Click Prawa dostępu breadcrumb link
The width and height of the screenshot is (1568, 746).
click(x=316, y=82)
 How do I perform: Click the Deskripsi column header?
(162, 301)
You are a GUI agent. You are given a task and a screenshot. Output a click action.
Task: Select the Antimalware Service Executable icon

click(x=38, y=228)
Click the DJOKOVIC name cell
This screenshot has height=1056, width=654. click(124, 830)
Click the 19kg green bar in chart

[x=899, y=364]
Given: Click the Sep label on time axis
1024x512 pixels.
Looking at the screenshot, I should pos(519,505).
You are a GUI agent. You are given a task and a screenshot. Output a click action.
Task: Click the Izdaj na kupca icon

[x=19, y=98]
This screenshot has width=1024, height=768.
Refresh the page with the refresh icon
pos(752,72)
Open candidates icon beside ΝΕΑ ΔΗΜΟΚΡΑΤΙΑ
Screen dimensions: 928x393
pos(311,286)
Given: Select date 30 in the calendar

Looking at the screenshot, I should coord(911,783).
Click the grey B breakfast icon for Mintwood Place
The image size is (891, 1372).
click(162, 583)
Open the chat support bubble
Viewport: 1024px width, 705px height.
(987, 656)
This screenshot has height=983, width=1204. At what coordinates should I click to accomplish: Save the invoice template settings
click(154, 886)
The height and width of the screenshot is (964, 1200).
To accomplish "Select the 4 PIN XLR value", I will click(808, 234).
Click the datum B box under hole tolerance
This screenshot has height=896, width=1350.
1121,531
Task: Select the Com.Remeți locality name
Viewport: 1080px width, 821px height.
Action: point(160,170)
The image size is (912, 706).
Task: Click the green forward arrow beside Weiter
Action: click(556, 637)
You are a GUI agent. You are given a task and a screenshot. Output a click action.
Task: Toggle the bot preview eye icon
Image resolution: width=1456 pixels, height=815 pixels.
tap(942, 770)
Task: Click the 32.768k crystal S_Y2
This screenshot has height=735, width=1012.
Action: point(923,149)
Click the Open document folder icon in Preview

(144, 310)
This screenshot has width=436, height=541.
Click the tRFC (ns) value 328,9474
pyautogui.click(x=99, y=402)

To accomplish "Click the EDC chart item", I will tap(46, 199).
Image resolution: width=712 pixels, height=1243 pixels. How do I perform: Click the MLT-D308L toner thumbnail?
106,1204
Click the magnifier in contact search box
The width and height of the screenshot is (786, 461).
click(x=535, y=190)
━━━━━━━━━━━━━━━━━━━━━━━━━━━━━━
**TASK GOAL:**
Repeat these rows word for word, beginning at the line that has "Task: Select the Com.Remeți locality name" and stopping after the line that has "Action: click(556, 637)".

**ANSWER:**
Task: Select the Com.Remeți locality name
Viewport: 1080px width, 821px height.
Action: point(160,170)
The image size is (912, 706).
Task: Click the green forward arrow beside Weiter
Action: click(556, 637)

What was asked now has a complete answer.